PROBLEMS:
1) Answer these from the article on the chromium catalyst below:
(a) How many atoms make up the ring-shaped ligand?
(b) Which atom in the ring bonds with the chromium, and how often does it occur?
(c) Which heavier metals show less activity in similar complexes?
2) Continue the article below on the phosphorus-stabilized chromium catalyst, starting after its last sentence.

TEXT PASSAGE:
········

Phosphorus atoms help stabilise chromium catalyst

RESEARCHERS have designed, created and tested a new chromium catalyst, partially surrounded by a ring structure containing phosphorus atoms that stabilises the metal to drive ammonia production.

The team at the Center for Molecular Electrocatalysis, a partner of the US’ Department of Energy (DOE) and the Pacific Northwest National Laboratory (PNNL) has been looking at chromium supported by phosphorus ligand catalysts that have previously failed to react with nitrogen gas (N₂) in producing ammonia.

Now, they have created a 12-atom phosphorous-containing ligand that partially surrounds the chromium and controls its reactivity, causing the normally unreactive nitrogen gas to become more reactive when it binds to the chromium.

The ring-shaped ligand, is found to have a stabilising effect. Every fourth atom in the ring is phosphorus, which bonds with the chromium. This results in a very electron rich chromium atom, which can bind to N₂, resulting in weakening the N₂ triple bond.

The team showed that the specific surroundings enhance chromium's ability to bind and activate N₂, and in this case has greater activity than in similar complexes with heavier metals such as molybdenum and tungsten.

Producing ammonia from fertiliser requires vast quantities of energy. The team hopes this catalyst will reduce the amount of energy required in the process to help with the issue.

The team is also investigating the potential of using the catalyst to store solar energy for times when weather conditions are not favourable. If the electrons produced from solar panels and wind turbines could be stored in the chemical bond similar to nitrogen when it binds to the metal, the stabilising environment created by the ligand could lead to the development of a storage system.

········

MATERIAL:
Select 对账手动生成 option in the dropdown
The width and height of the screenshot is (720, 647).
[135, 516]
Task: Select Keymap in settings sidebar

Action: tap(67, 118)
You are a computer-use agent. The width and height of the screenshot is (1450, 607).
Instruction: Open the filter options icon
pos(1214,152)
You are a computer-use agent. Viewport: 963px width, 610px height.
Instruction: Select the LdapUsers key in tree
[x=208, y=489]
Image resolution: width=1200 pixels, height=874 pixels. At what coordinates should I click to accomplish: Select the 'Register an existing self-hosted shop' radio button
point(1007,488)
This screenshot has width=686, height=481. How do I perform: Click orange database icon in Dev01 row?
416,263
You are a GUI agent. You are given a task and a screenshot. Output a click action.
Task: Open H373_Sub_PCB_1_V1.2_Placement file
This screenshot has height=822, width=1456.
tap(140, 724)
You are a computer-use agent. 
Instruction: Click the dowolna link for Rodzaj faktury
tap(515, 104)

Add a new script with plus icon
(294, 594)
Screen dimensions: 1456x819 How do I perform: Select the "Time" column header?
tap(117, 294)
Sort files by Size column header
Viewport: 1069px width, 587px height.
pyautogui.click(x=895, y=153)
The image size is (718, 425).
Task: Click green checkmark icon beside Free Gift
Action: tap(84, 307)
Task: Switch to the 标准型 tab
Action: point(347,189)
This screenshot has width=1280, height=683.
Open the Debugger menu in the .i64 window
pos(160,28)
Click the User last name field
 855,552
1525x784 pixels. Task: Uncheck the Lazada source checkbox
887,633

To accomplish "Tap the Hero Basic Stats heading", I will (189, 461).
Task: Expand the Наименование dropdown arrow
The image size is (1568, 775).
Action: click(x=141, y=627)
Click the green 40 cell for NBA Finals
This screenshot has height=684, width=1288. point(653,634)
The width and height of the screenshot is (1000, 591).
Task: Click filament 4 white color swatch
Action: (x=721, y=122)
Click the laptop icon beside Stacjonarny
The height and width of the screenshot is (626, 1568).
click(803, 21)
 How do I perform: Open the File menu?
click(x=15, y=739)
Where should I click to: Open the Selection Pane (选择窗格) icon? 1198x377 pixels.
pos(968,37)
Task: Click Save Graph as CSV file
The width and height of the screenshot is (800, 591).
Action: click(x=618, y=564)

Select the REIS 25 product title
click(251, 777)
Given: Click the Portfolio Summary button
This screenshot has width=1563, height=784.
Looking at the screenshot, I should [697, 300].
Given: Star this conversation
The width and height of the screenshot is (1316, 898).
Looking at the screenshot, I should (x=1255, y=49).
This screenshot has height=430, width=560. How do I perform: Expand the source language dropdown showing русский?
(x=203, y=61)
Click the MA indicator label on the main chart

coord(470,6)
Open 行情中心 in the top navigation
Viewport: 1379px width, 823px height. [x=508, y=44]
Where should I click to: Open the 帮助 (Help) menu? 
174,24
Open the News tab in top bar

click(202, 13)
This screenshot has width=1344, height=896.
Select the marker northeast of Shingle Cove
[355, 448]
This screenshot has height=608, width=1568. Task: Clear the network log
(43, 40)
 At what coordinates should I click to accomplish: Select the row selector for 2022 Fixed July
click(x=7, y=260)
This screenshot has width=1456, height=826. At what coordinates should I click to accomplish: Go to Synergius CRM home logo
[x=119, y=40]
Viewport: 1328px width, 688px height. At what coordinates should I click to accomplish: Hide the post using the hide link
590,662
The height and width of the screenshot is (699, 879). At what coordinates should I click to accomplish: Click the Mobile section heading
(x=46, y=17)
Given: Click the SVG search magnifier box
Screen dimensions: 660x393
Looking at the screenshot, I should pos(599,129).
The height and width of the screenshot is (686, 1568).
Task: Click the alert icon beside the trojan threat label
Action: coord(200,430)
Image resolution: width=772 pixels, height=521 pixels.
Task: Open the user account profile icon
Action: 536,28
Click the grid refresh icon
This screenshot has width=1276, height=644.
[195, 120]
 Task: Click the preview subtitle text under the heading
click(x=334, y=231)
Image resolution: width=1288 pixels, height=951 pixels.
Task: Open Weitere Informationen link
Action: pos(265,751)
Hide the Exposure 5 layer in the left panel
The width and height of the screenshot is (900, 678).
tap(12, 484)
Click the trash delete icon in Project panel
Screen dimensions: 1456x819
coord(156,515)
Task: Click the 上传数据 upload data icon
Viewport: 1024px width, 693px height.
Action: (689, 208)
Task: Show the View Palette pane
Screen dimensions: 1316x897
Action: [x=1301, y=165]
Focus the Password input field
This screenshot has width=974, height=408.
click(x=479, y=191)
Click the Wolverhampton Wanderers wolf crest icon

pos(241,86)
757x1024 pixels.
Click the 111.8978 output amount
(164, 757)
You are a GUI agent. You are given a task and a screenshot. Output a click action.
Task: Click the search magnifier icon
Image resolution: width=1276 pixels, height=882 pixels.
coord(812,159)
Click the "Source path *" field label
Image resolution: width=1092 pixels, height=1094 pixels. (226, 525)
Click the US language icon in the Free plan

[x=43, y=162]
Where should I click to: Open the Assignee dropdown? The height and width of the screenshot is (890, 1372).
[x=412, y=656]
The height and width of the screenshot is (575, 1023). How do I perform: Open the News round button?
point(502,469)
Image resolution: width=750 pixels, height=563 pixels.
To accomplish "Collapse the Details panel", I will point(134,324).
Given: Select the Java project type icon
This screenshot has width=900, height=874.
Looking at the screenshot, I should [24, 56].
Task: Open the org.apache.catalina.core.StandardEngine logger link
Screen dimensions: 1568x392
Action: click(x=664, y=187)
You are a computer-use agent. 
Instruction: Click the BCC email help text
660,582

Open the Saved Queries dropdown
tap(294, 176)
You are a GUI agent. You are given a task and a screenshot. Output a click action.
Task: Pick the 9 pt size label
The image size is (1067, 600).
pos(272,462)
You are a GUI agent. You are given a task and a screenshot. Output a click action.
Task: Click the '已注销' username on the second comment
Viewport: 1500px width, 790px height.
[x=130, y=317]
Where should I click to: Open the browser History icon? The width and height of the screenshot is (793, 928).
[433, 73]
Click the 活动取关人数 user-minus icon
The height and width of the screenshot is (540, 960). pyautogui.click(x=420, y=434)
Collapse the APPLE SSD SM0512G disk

········

TASK ANSWERS:
1)
(a) 12 atoms.
(b) Phosphorus, at every fourth atom in the ring.
(c) Molybdenum and tungsten.

2)
The team found there have been problems with the catalyst’s development, as the reactions must be rigorously managed. They ran the reactions with acid at -50°C to prevent intermediate products from falling apart. However, hydrogen ions from the acid surrounding the complex only formed a small quantity amount of ammonia. Adding the acid caused protons to favour binding with the metal. Additional optimisation of the catalyst and the conditions is required to control the formation of ammonia.

Roger Rousseau, computational catalyst scientist at PNNL said, “This research shows how important it is to move six electrons and six protons in the right order. It is rather like herding cats, and very difficult cats at that.”

The next stage for the team will be to investigate why the specific structure supports chromium activity, and what factors determine this formation. They will also look to refine the experimental conditions in order to control the protons from the complex form interacting with the chromium to produce more ammonia. The team will need to address these issues in order to scale up its process.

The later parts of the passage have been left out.